Responda, por favor, às perguntas abaixo com base no trecho a seguir:
(a) Além dos abolicionistas, quem o trecho diz que também cabe na crítica?
(b) Segundo o trecho, como o racismo é muitas vezes compreendido mesmo entre abolicionistas penais?
(c) De quem o trecho afirma que é o abolicionismo penal em terras colonizadas?

◆ SEÇÃO DO DOCUMENTO ◆
####################
Cabem aqui nesta crítica também os aliados da criminologia crítica e do garantismo penal, pois não são poucos os trabalhos e debates já produzidos em que o caráter branco, masculino e elitista desses parceiros foi problematizado por mulheres brancas, negros e negras, lgbttqia+ e outros. Por razões éticas e pelo compromisso que a coluna tem com tensões produtivas, trouxemos os abolicionistas para o centro da crítica, pois achamos melhor não cair no denuncismo alheio, sem fazermos uma reflexão sobre nós mesmos.
As formas que essas resistências reativas aparecem variam, mas não deixam de ter suas repetições e continuidades. Uma das principais é o pânico branco de ser apontado como racista porque, mesmo entre abolicionistas penais, racismo é muitas vezes compreendido como defeito moral. Apesar de debaterem e lutarem contra um sistema estruturalmente racista, alguns abolicionistas tratam a crítica ao racismo como ofensa pessoal. Diante disso, mobilizam o tríptico de notórios saberes, reputações ilibadas e pacto narcísico para protegerem o abolicionismo penal como se fosse um terreno do qual possuem o título de proprietários.
Mas não têm. Não poderiam ter.
Abolicionismo penal em terras
colonizadas é coisa de índio,
de preto, de travesti. É dos
sem-título, sem-teto, sem
emprego e sem plano de saúde.
####################
Registros
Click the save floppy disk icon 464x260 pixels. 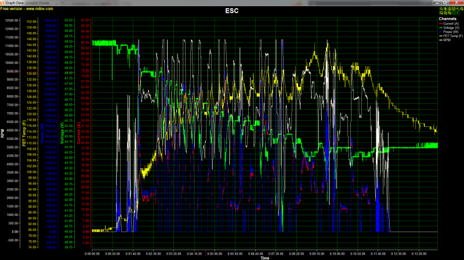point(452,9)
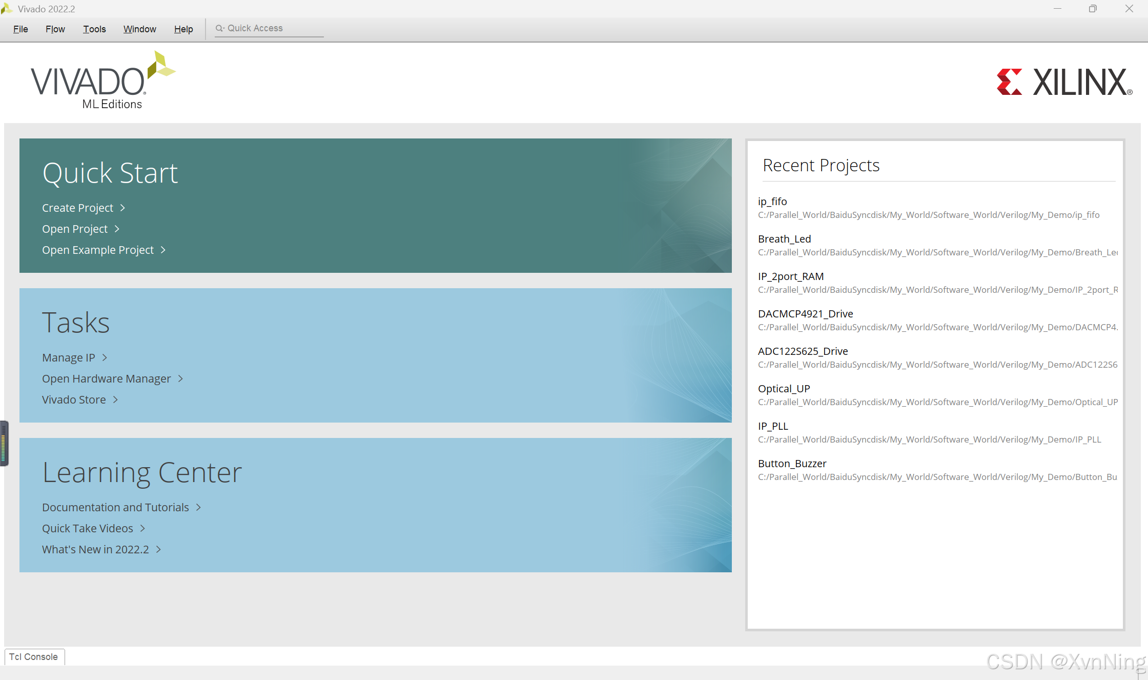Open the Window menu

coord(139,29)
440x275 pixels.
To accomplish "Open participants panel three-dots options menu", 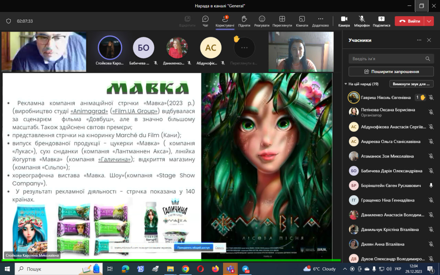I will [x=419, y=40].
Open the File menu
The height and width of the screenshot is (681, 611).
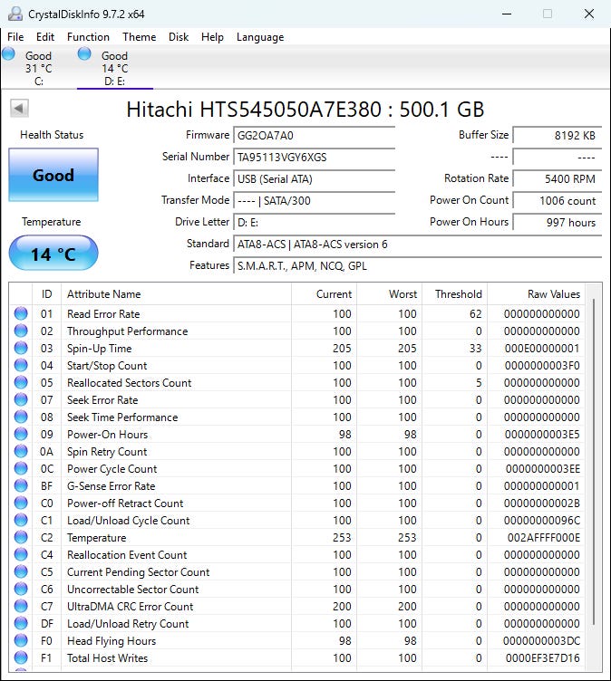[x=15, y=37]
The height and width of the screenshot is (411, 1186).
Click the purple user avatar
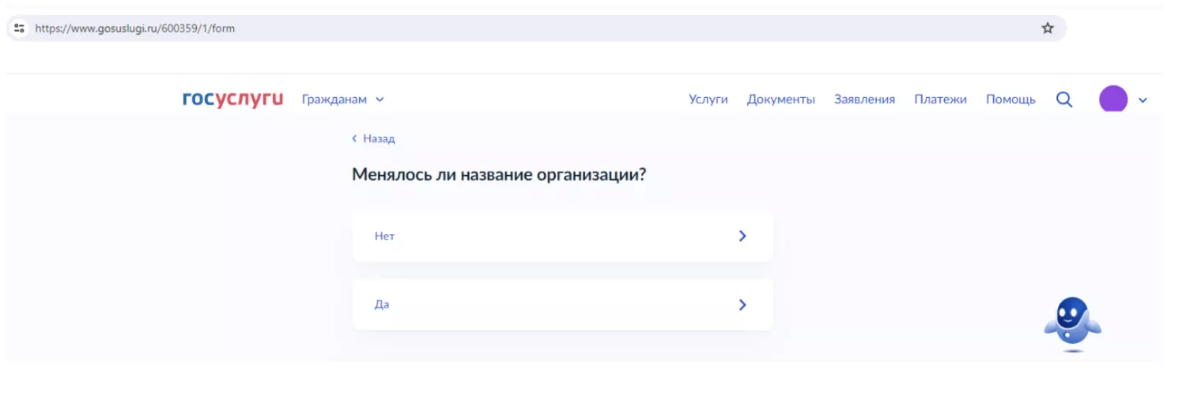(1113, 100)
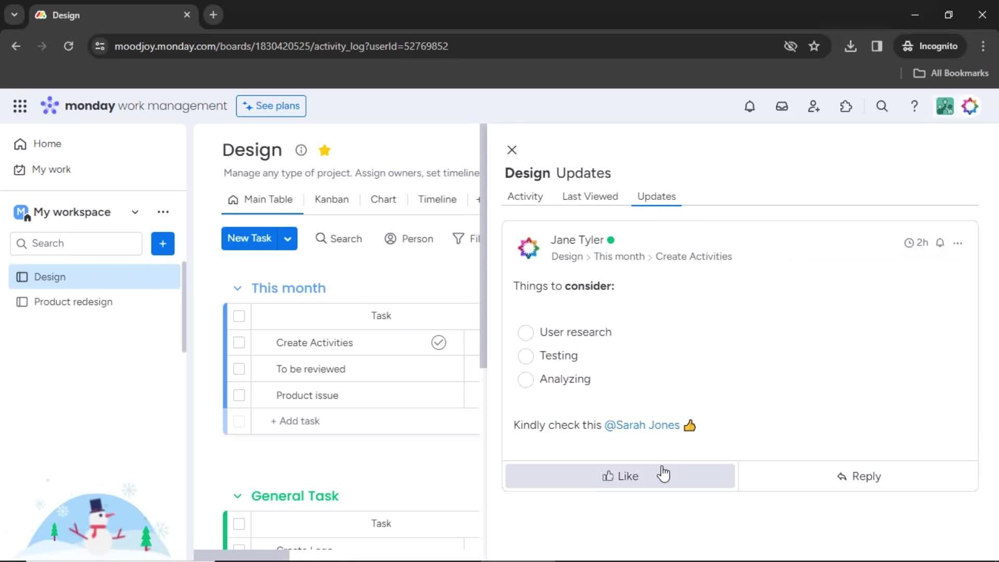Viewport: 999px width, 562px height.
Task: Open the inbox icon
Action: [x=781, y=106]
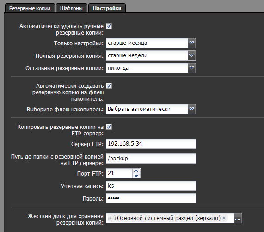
####################
◆ RESPOSTA À TAREFA ◆
(a) Os aliados da criminologia crítica e do garantismo penal.
(b) Como defeito moral.
(c) De índio, de preto, de travesti; dos sem-título, sem-teto, sem emprego e sem plano de saúde.